Data provided Block Start

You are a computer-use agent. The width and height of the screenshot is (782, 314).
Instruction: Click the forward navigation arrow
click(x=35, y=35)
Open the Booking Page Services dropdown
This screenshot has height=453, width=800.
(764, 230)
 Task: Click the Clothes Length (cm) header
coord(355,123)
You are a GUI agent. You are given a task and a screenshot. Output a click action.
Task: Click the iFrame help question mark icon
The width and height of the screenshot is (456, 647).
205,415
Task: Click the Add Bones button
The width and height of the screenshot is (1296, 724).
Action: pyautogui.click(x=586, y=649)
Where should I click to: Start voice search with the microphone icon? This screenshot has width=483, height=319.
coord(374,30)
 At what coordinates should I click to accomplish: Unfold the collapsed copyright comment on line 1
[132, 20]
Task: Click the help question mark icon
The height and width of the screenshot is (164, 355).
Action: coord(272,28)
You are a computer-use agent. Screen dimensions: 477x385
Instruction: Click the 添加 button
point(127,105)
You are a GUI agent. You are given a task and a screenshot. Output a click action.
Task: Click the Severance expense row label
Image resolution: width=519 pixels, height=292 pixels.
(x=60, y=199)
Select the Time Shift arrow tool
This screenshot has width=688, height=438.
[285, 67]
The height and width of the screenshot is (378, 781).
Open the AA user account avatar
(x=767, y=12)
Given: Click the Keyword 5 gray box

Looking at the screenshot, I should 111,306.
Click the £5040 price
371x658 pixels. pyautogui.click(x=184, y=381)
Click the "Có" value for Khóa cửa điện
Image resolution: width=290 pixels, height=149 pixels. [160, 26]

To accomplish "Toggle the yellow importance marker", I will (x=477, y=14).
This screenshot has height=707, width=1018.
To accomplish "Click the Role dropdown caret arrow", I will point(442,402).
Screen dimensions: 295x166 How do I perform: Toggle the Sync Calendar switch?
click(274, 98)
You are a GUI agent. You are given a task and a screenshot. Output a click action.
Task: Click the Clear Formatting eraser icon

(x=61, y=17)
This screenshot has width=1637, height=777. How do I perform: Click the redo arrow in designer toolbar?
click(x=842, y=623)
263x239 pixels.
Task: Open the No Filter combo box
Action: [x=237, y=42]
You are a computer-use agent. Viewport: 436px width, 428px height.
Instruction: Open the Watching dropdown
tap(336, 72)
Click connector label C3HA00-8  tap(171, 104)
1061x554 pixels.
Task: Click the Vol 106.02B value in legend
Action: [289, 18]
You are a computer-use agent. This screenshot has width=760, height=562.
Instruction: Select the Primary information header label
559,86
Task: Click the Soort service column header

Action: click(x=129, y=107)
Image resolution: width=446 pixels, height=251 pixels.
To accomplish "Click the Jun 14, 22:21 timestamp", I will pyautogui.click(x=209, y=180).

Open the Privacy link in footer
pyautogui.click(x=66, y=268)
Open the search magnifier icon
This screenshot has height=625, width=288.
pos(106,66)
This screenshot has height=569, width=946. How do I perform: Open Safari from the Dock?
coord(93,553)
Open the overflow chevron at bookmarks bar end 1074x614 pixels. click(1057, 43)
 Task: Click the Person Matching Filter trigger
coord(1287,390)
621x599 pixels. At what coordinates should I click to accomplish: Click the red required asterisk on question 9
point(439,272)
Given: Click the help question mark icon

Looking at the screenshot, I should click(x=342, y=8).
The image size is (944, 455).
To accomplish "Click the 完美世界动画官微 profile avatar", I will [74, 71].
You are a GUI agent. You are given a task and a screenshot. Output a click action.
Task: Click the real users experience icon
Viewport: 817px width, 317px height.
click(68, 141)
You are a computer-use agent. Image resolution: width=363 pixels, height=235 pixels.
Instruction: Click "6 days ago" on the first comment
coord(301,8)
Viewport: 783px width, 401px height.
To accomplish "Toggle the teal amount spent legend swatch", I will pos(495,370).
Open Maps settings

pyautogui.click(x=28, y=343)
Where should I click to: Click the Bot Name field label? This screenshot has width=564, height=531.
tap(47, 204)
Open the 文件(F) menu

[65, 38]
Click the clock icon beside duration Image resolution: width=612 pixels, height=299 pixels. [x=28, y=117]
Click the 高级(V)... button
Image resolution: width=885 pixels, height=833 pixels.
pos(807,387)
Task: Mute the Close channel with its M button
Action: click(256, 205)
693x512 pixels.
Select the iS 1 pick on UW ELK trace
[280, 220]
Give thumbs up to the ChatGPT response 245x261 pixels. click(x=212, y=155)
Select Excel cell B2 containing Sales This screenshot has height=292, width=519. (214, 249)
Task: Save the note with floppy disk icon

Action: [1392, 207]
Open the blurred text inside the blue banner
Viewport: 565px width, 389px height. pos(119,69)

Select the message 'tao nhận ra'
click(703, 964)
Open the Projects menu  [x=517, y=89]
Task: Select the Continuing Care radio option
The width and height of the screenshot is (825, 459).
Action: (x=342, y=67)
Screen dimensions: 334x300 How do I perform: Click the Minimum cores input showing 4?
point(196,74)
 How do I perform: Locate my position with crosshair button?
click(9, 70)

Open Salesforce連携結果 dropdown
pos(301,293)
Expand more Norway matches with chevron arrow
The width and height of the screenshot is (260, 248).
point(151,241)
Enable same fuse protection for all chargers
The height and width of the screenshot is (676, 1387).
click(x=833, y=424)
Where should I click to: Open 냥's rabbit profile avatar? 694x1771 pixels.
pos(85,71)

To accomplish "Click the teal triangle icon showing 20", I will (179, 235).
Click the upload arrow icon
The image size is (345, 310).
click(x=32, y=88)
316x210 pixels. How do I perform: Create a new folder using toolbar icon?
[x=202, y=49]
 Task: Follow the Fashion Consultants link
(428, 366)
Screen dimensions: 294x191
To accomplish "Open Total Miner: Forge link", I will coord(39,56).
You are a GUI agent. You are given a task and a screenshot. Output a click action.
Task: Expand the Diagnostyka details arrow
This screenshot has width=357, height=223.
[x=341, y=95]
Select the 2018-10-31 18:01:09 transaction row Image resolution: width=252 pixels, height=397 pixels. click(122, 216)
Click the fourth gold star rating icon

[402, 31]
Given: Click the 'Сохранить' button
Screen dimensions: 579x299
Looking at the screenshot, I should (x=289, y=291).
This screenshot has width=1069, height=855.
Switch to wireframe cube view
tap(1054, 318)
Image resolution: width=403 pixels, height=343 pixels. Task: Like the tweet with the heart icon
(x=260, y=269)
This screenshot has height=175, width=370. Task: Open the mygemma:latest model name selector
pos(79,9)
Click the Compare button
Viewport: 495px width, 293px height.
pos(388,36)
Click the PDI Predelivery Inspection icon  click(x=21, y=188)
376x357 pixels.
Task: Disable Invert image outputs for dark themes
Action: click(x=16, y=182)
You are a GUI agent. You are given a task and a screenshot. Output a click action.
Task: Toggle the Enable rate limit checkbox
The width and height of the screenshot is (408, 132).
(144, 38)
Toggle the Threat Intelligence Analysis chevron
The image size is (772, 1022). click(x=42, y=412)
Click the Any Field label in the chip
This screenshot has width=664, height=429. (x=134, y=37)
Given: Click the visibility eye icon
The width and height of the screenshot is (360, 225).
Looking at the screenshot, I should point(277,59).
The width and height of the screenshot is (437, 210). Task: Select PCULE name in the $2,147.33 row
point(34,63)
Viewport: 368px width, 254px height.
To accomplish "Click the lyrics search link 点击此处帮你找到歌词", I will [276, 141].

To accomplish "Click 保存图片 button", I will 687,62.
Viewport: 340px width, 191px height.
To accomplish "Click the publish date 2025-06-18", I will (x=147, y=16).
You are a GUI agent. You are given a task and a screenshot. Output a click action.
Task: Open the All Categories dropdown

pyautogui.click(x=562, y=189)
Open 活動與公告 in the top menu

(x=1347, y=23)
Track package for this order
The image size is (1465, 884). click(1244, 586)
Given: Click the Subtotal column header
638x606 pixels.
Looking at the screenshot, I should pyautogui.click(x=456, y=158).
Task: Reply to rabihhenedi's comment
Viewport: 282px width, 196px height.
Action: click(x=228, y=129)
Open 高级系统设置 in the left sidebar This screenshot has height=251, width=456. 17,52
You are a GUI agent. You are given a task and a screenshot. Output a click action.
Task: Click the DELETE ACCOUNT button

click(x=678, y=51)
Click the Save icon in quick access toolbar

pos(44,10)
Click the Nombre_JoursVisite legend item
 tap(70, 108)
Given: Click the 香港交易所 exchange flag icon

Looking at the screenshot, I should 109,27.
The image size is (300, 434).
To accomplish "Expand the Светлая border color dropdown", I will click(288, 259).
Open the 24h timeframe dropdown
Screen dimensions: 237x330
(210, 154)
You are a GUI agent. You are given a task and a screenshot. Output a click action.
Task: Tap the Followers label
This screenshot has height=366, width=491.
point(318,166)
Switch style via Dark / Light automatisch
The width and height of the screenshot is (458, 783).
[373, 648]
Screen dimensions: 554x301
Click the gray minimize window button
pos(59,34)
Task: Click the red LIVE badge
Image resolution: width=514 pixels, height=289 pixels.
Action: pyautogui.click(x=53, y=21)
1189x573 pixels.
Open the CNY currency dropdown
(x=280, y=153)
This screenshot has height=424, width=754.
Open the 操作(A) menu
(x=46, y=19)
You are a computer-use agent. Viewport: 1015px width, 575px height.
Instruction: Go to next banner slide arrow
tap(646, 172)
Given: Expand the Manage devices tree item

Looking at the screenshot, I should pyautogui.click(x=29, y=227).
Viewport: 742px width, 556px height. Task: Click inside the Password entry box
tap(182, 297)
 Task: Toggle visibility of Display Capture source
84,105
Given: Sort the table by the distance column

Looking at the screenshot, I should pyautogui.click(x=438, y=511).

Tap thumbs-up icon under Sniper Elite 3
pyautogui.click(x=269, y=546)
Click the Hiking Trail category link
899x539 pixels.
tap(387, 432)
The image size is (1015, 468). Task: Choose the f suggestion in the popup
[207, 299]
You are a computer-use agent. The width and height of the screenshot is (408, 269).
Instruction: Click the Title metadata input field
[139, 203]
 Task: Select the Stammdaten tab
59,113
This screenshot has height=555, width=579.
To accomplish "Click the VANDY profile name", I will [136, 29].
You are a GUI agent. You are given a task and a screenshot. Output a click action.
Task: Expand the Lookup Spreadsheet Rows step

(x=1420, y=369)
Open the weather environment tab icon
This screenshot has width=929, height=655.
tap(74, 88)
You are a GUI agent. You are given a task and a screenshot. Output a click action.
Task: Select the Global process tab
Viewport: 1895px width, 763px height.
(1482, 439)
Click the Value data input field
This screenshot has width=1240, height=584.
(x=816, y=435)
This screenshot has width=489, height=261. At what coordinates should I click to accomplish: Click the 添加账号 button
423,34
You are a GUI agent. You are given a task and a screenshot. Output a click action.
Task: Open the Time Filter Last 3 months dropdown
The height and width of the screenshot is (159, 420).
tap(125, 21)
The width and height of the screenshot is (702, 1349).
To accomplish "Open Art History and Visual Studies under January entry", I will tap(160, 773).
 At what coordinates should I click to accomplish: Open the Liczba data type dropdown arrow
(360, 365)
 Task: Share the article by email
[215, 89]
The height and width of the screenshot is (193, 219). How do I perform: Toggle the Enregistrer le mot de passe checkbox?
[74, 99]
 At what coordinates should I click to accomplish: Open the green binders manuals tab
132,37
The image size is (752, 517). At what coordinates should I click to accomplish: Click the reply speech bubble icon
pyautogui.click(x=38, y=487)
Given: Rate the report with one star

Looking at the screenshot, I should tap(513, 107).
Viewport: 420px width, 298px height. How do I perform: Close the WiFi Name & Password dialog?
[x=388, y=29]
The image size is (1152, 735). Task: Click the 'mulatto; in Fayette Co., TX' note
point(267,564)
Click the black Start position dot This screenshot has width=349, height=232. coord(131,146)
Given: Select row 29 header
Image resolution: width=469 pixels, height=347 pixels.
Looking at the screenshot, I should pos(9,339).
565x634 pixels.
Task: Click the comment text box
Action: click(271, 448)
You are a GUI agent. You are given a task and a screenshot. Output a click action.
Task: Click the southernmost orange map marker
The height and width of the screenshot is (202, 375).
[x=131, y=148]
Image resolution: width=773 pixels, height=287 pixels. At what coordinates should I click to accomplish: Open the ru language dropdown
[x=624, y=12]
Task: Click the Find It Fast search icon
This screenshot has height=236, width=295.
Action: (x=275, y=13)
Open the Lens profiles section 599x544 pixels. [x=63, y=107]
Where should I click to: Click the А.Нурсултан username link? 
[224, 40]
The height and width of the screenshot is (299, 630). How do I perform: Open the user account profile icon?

Data provided Block End

_What the exercise asks:_ The number of lines in the records that include "Enable" is what is needed, with no other words.

_Answer box:_ 2